La CFDT exprime de vives inquiétudes quant à la programmation du Zénith de Limoges, mettant en avant ses conséquences sur l'économie locale. Réunies ce jeudi devant la salle, Frédéric Niguet et plusieurs syndicalistes ont souligné que la ville accueillait de moins en moins de spectacles, laissant craindre pour l'avenir des emplois liés à ces événements. "Aujourd'hui, pourquoi n'avons-nous pas d'artistes comme Santa, Claudio Capéo ou Grand Corps Malade ?" s’interroge Niguet. Comparativement, Limoges enregistre seulement 36 événements programmés pour 2026, alors qu'Amiens, Pau ou Caen affichent respectivement 66, 80 et 86 dates.
La situation alarme les professionnels du secteur, notamment les techniciens, maquilleurs et agents de sécurité, dont l'emploi dépend de cette offre culturelle. "On s'inquiète pour l'emploi et pour tous ceux qui vivent de cette activité", a déclaré un membre de la CFDT.
"On est tributaires des producteurs"
Bien que la directrice du Zénith, Pascale Tauzin, affirme qu'elle ne contrôle pas la programmation, elle insiste sur le fait que ce sont les producteurs qui prennent ces décisions. "Nous sommes tributaires des producteurs qui organisent les tournées. La rentabilité guide leurs choix, et ils privilégient de grandes métropoles pour diminuer les coûts logistiques", explique-t-elle. Michel Goudart, ancien tourneur à Limoges, confirme cette tendance, soulignant une logique économique qui pousse les artistes à se concentrer sur des lieux à forte affluence.

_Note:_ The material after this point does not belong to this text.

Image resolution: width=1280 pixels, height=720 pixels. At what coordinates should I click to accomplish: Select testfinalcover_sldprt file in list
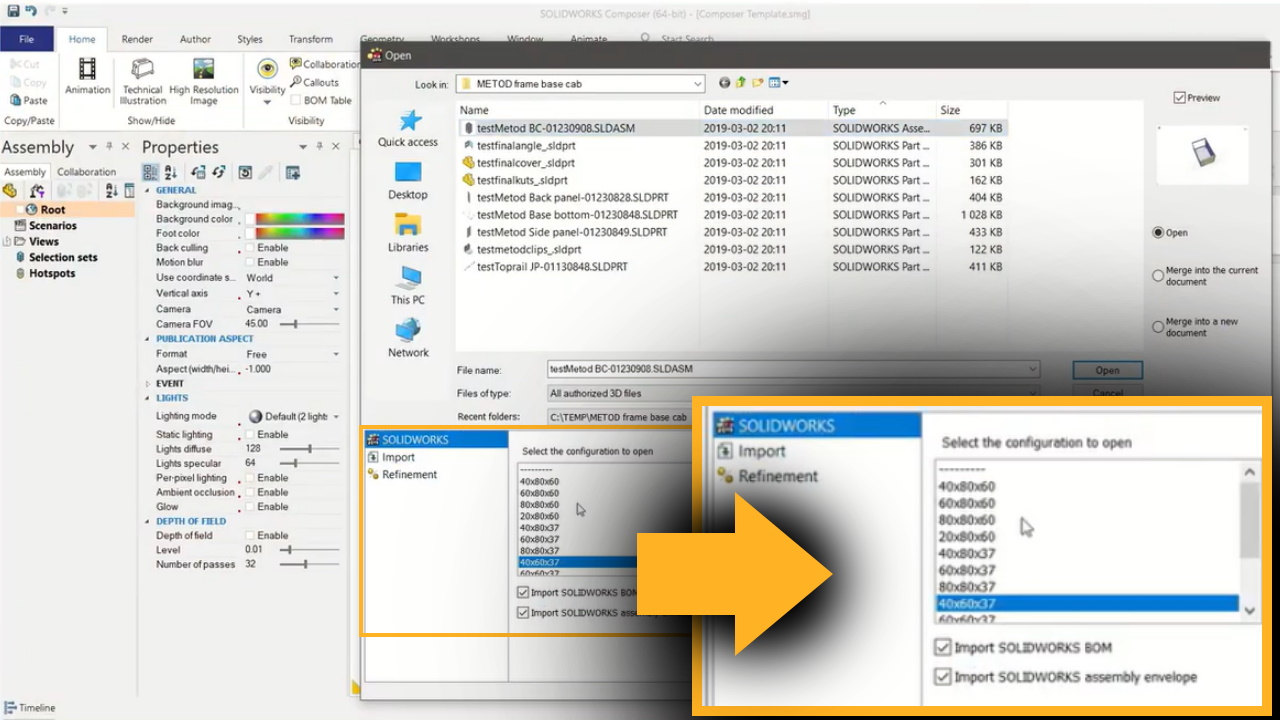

Frédéric Niguet constate que certaines villes de taille similaire à Limoges, comme Amiens, obtiennent de meilleures programmations : "C'est un mystère que tant de spectacles passent à côté de notre Zénith."

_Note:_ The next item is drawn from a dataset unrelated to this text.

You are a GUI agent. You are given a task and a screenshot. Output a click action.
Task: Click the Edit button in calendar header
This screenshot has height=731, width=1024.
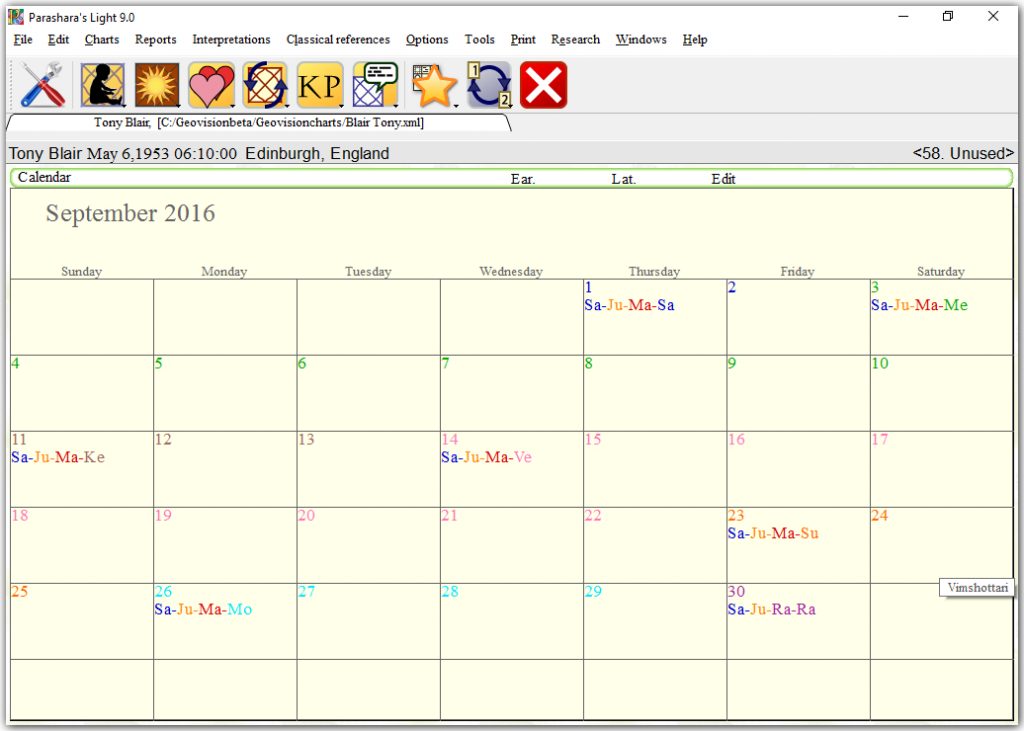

Un Zénith moins attractif qu'il y a 20 ans
De nombreux facteurs sont à l'origine de cette baisse de fréquentation. Le niveau de vie, l'enclavement géographique de Limoges et la concurrence croissante des salles voisines, comme l'Arena Futuroscope à Poitiers, sont cités comme des éléments influents. Une habitante de Tulle présente lors de la manifestation a même avoué préférer aller voir des spectacles au Palio de Boulazac, illustrant la perception dégradée du Zénith depuis son lancement en 2007.
Des solutions existent, notamment des initiatives locales qui pourraient alléger les coûts de location pour attirer des producteurs et des artistes. Ces réflexions pourraient se révéler cruciales pour préserver l'avenir du Zénith, véritable levier économique pour la région.